All the answers in one screen cast, the answer to 4 has a correction below.

  1. Now you have a value called waxOn in your REPL. What do you think will happen if you enter:

    10 + waxOn
-- or
(+10) waxOn
-- or
(-) 15 waxOn
-- or
(-) waxOn 15

    This:

    Prelude> z = 7; y = z + 8; x = y ^ 2; waxOn = x * 5
Prelude> waxOn
1125
Prelude> 10 + waxOn
1135
Prelude> (+10) waxOn
1135
Prelude> (-) 15 waxOn
-1110
Prelude> (-) waxOn 15
1110

  2. Earlier we looked at a function called triple. While your REPL has waxOn in session, re-enter the triple function at the prompt:

    triple x = x * 3

  3. Now, what will happen if we enter this at our GHCi prompt? What do you think will happen first, considering what role waxOn is playing in this function call? Then enter it, see what does happen, and check your understanding:

    triple waxOn

    Sure, here:

    Prelude> triple x = x * 3
Prelude> x
225
Prelude> triple waxOn
3375

  4. Rewrite waxOn as an expression with a where clause in your source file. Load it into your REPL and make sure it still works as expected.

    You mean a decalartion, right?:

    ·∾ :{
 ⋮ waxOn = x * 5
 ⋮   where z = 7
 ⋮         y = z + 8
 ⋮         x = y ^ 2
 ⋮ :}
·∾ waxOn
1125

    No, wait, I got that wrong:

    ·∾ :{
 ⋮ let waxOn = x * 5
 ⋮       where z = 7; y = z + 8; x = y ^ 2
 ⋮ in  waxOn
 ⋮ :}
1125
·∾

  5. To the same source file where you have waxOn, add the triple function. Remember: You don’t need let and the function name should be at the left margin (that is, not nested as one of the waxOn expressions). Make sure it works by loading it into your REPL and then entering triple waxOn again at the REPL prompt. You should have the same answer as you did above.

  6. Now, without changing what you’ve done so far in that file, add a new function called waxOff that looks like this:

    waxOff x = triple x

  7. Load the source file into your REPL and enter waxOff waxOn at the prompt. You now have a function, waxOff that can be applied to a variety of arguments — not just waxOn but any (numeric) value you want to put in for x. Play with that a bit.
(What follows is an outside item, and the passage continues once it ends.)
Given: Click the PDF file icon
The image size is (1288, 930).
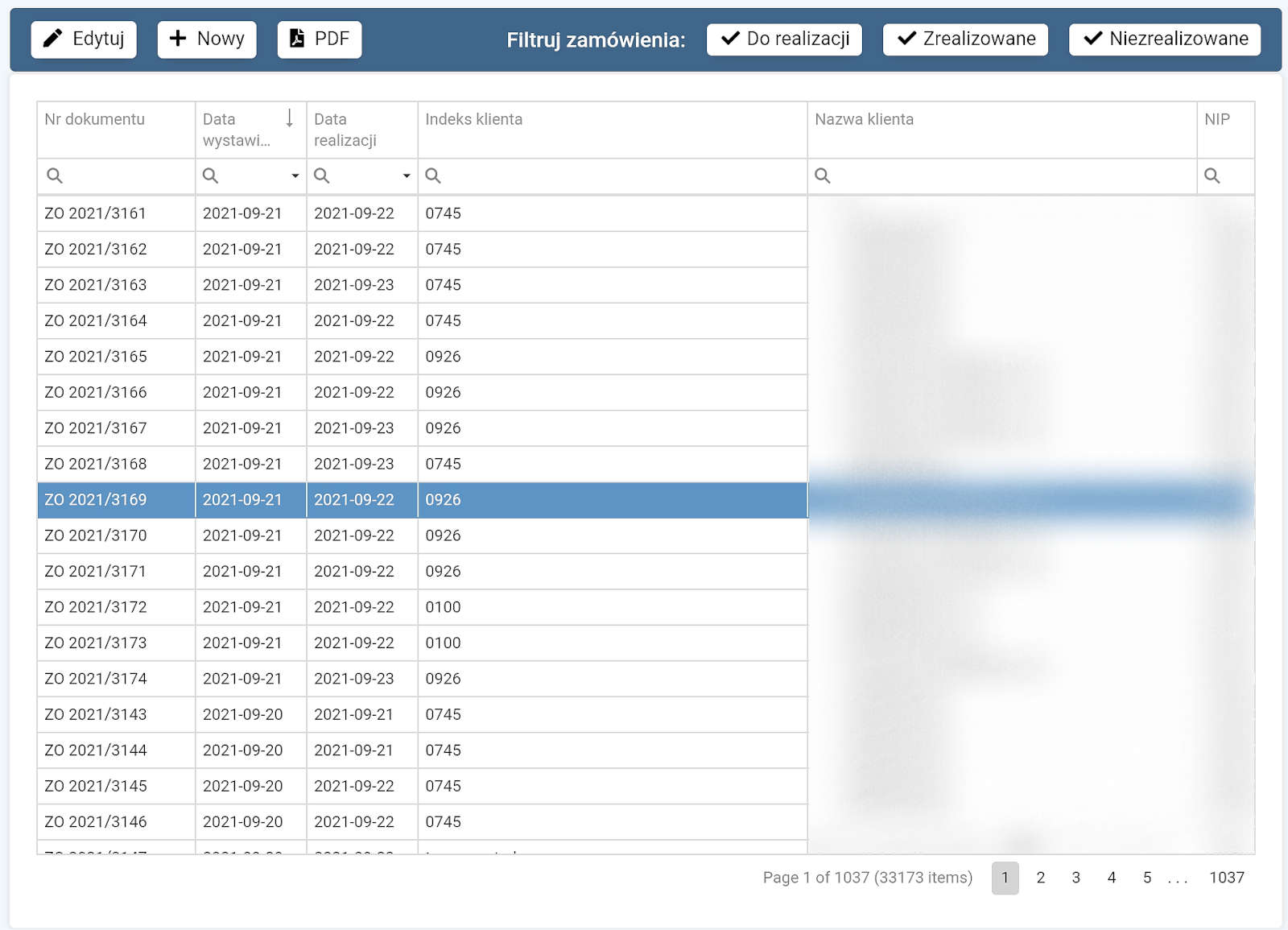Looking at the screenshot, I should click(297, 39).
What is the result of waxOff 10 or waxOff (-50)?

    *WaxOn> waxOff 10
30
*WaxOn> waxOff (-50)
-150
*WaxOn>

    Try modifying your waxOff function to do something new — perhaps you want to first triple the x value and then square it or divide it by 10. Spend some time getting comfortable with modifying the source file code, reloading it, and checking your modification in the REPL.